◆ What to work on
Repeat every line of the listing below, switching "scrollbar" to "scroll bar" and keeping everything else the same. Leave the pictures out.

Extracted data entries
'''

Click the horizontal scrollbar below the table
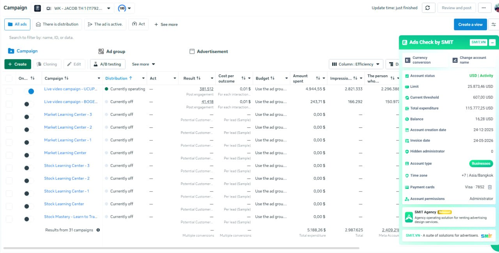Screen dimensions: 499x253 pos(181,248)
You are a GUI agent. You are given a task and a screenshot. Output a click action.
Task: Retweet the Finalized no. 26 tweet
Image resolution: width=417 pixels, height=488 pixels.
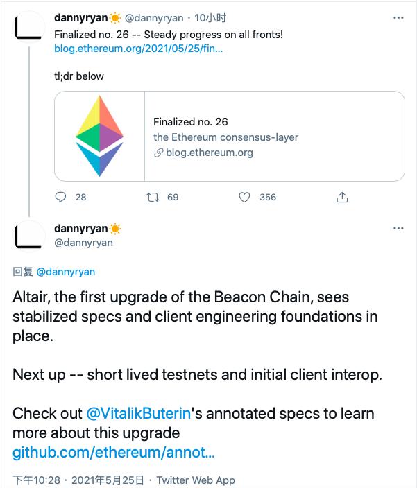click(153, 197)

'''

◆ Expected answer
Click the horizontal scroll bar below the table
Screen dimensions: 499x253 pos(181,248)
You are a GUI agent. You are given a task and a screenshot. Output a click action.
Task: Retweet the Finalized no. 26 tweet
Image resolution: width=417 pixels, height=488 pixels.
click(153, 197)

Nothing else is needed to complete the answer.